**Aim of the task:**
Give back exactly the lines of the material below, starting with the line with "Task: Open options" and going on through the line with "Image resolution: width=733".
═══ Excerpted records ═══
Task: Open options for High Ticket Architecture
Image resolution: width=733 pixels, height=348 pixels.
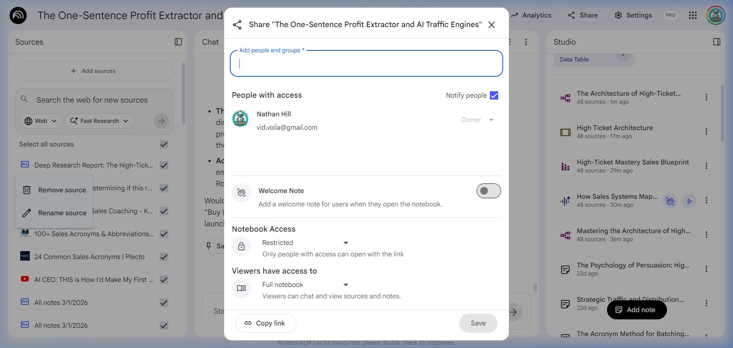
═══
═══ Excerpted records ═══
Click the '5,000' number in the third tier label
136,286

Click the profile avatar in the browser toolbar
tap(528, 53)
═══
═══ Excerpted records ═══
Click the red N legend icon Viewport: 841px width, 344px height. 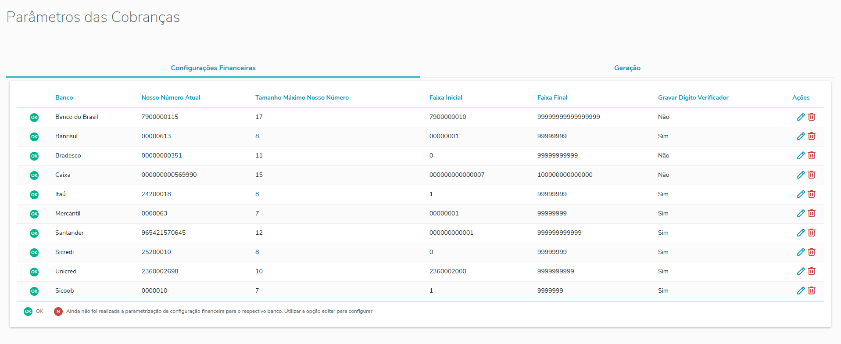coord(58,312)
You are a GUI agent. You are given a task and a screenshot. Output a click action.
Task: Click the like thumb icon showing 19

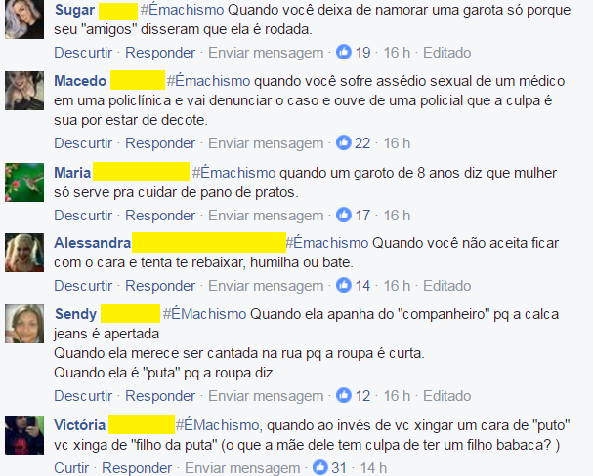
═══
**Solution:**
Task: Open options for High Ticket Architecture
Image resolution: width=733 pixels, height=348 pixels.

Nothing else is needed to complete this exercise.